[Opening RECORDS FOR THIS TASK section]

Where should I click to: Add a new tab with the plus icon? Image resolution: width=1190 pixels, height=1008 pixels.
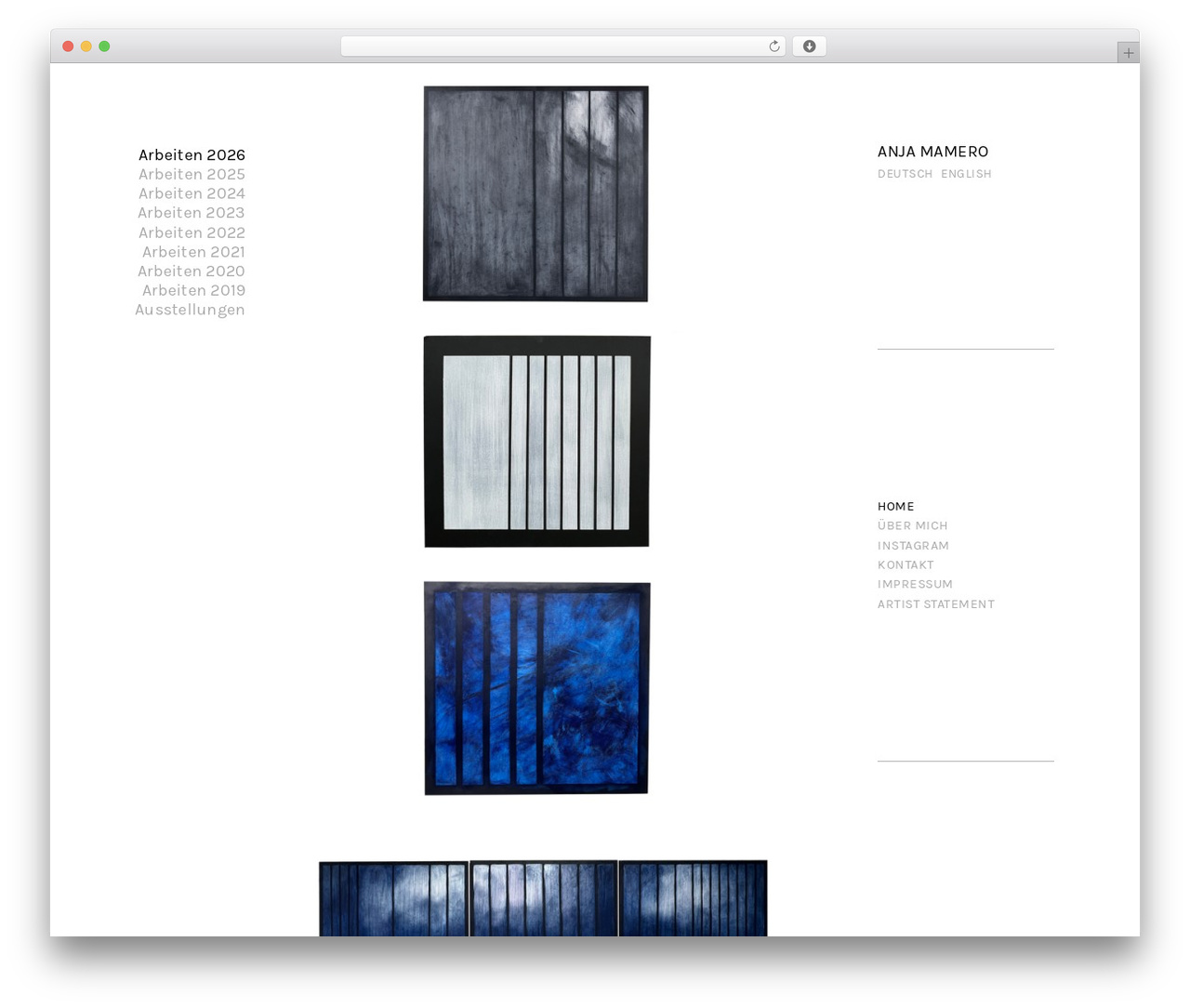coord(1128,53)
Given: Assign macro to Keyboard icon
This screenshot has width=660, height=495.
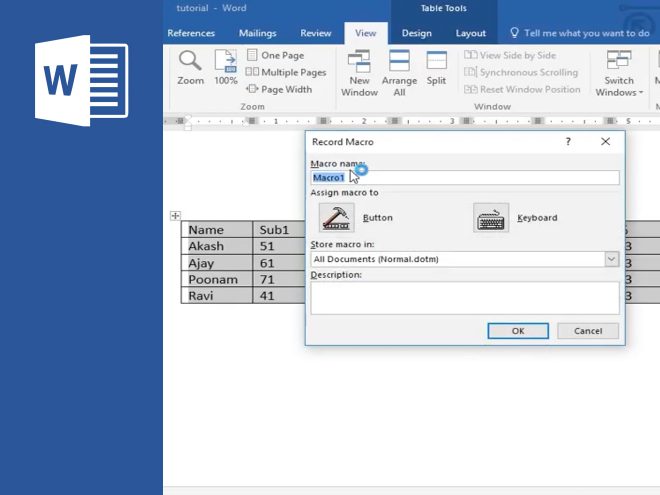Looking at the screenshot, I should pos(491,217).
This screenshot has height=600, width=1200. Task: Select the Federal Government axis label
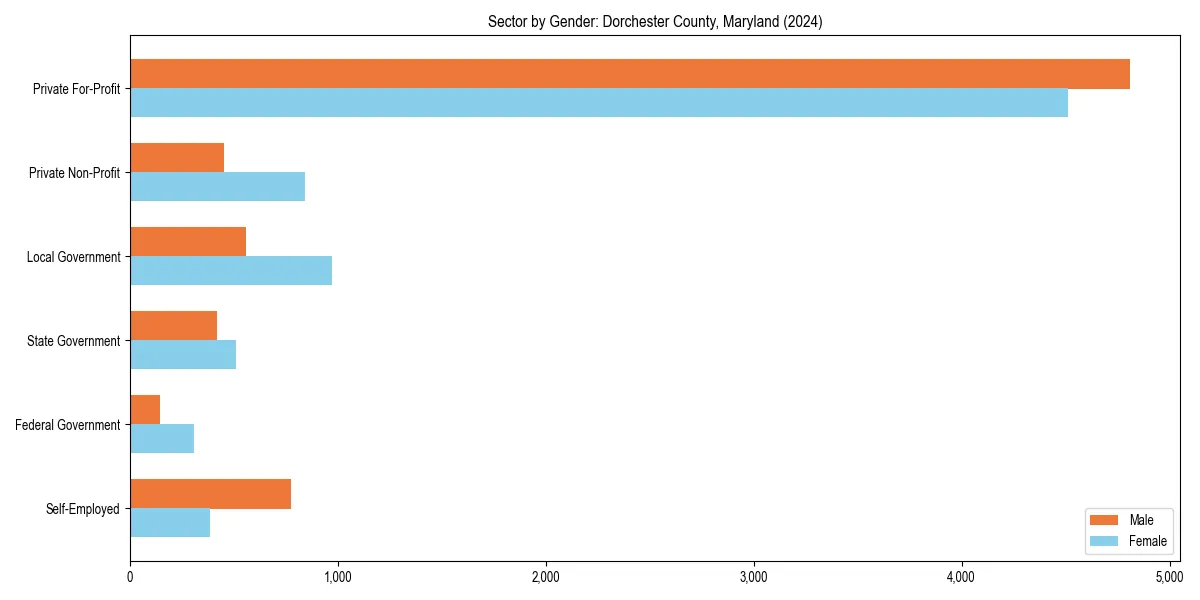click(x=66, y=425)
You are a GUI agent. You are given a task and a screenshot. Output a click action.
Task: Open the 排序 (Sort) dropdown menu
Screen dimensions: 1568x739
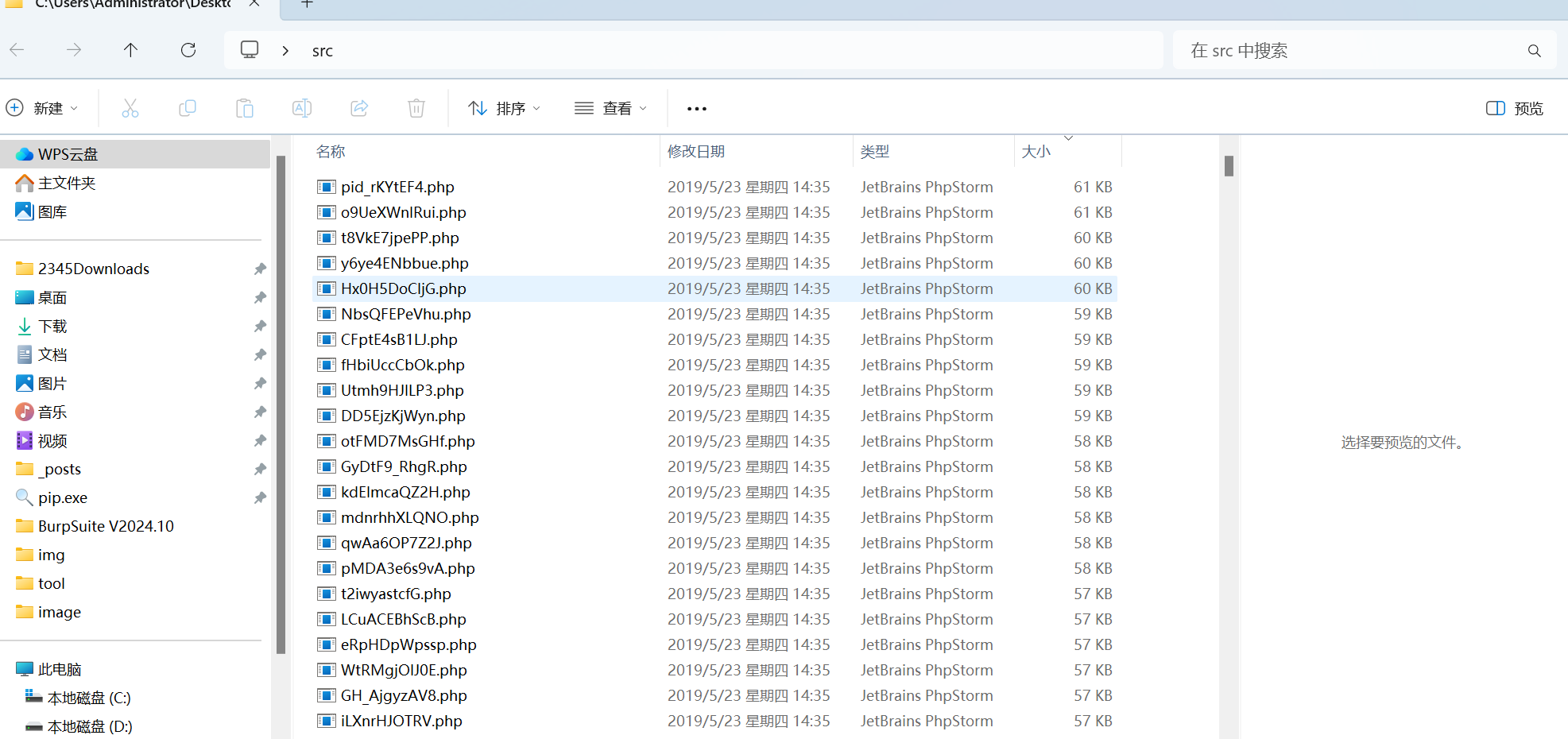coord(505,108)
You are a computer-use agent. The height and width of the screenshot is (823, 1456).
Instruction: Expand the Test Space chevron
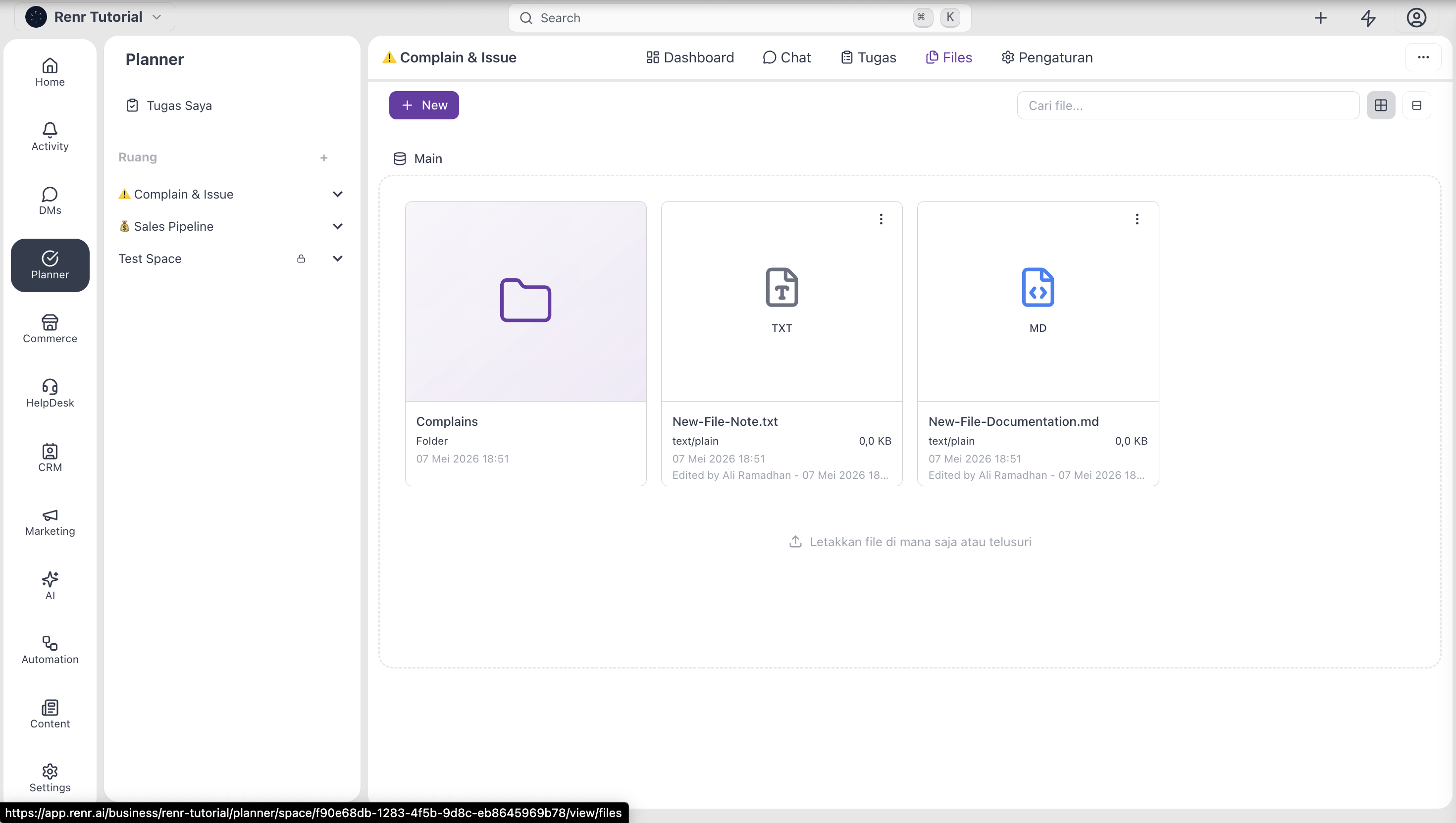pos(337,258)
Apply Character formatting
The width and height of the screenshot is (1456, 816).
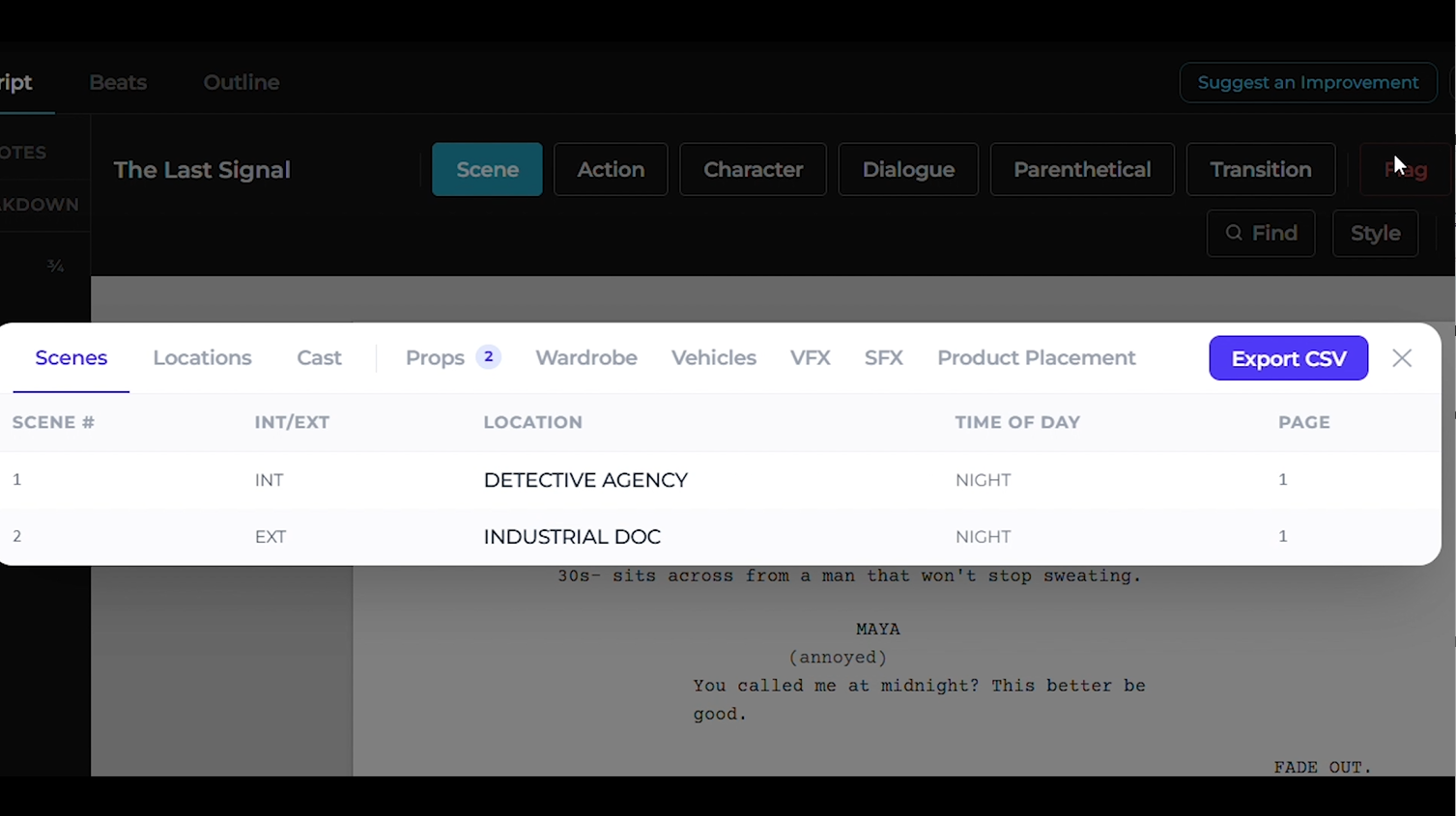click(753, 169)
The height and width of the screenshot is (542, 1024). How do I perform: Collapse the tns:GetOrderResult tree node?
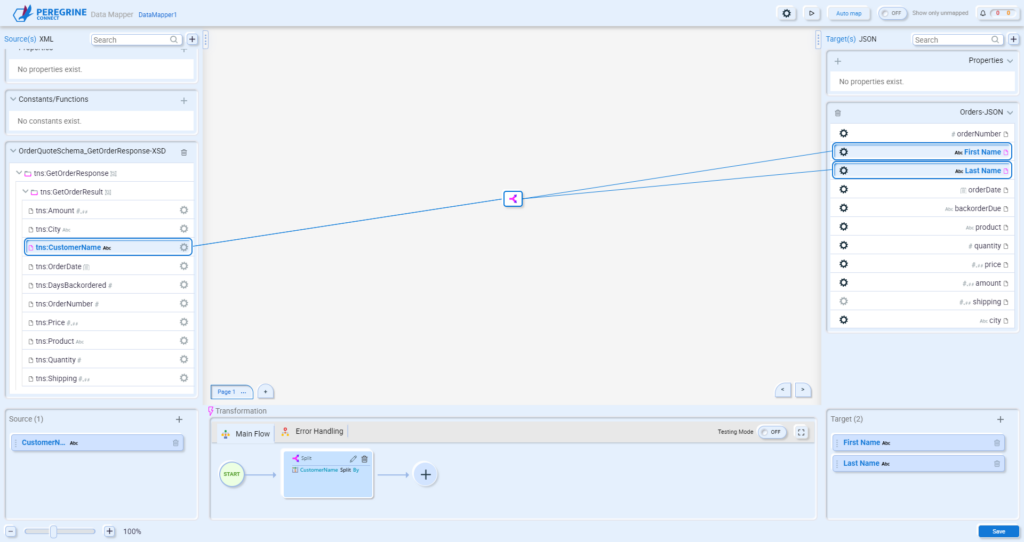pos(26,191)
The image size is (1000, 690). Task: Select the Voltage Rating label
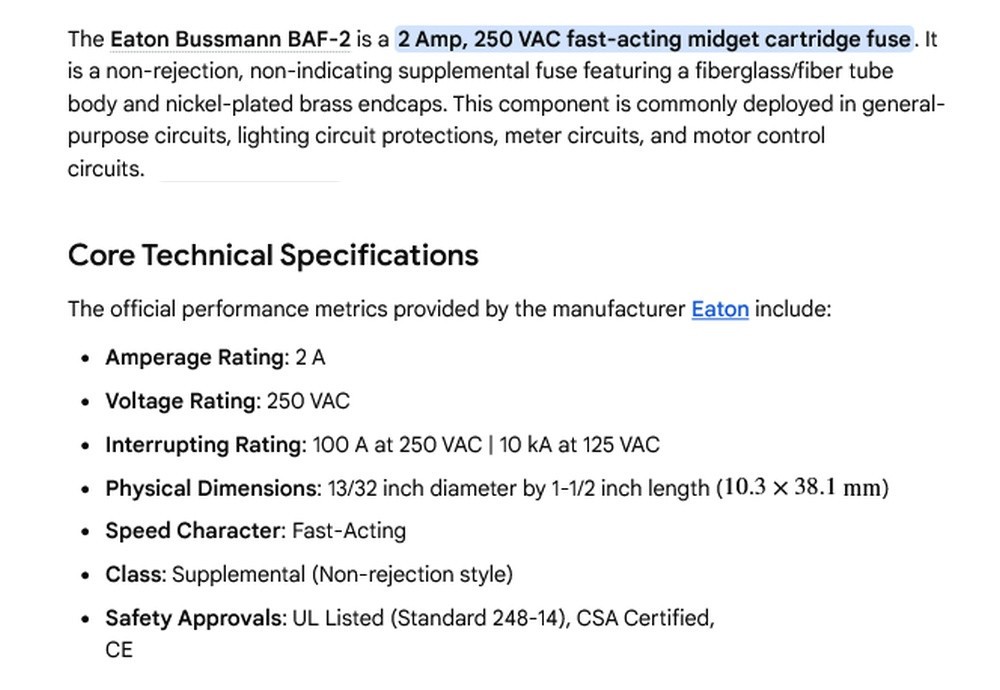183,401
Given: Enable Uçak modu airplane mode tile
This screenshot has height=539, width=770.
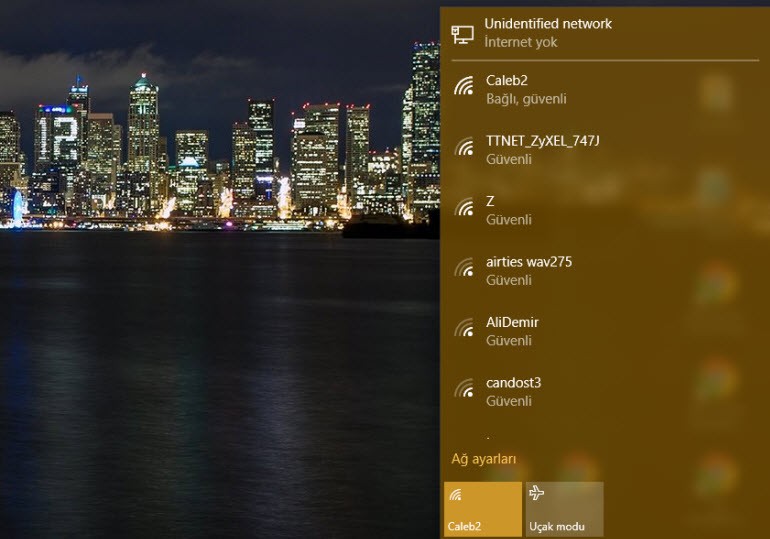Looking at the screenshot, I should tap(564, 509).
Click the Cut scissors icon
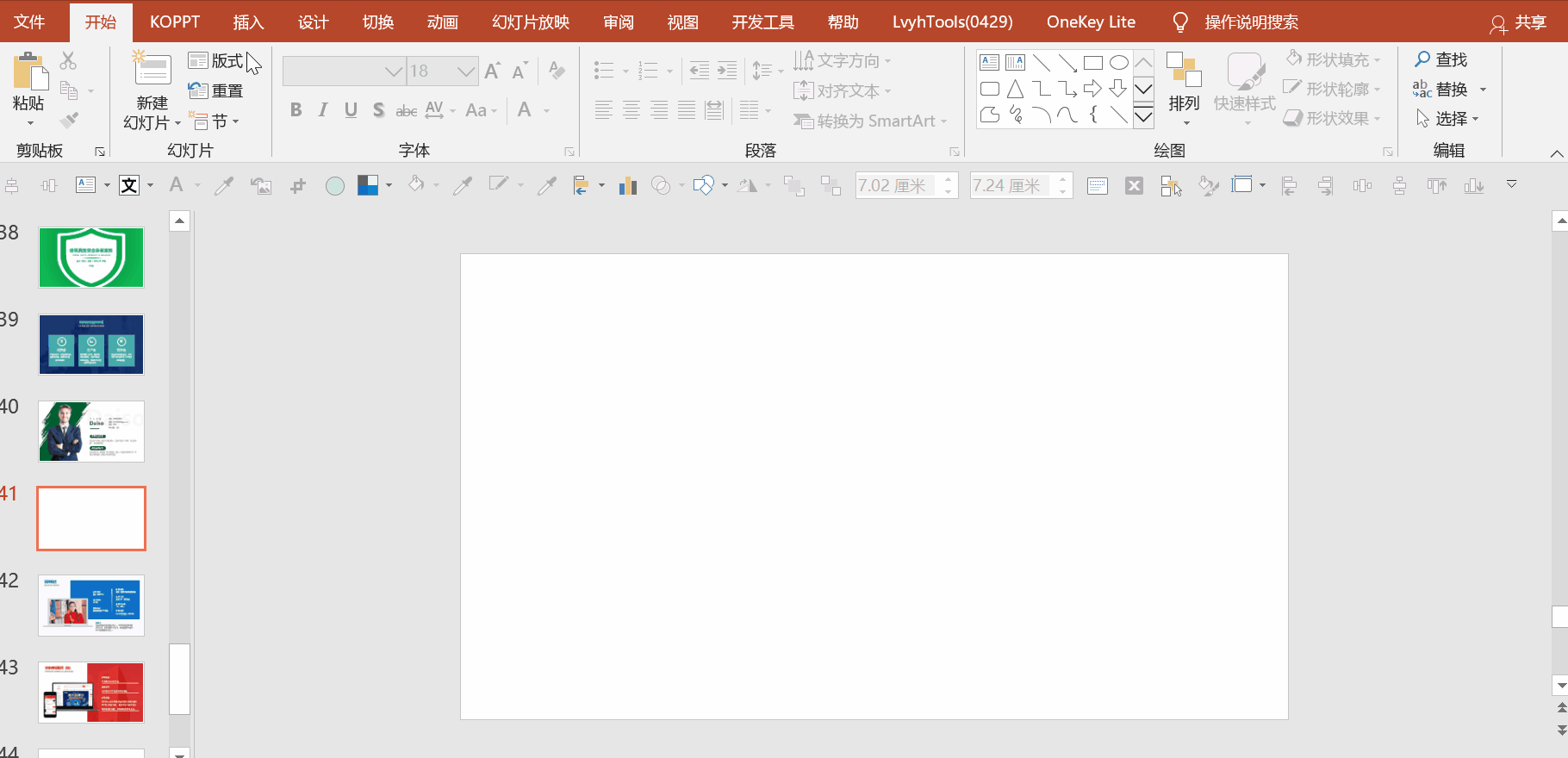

[Closing RECORDS FOR THIS TASK section]

WORK TO BE COMPLETED — State the number of lines above that contain "agent". Write nothing besides it.

EXERCISE RESPONSE — 2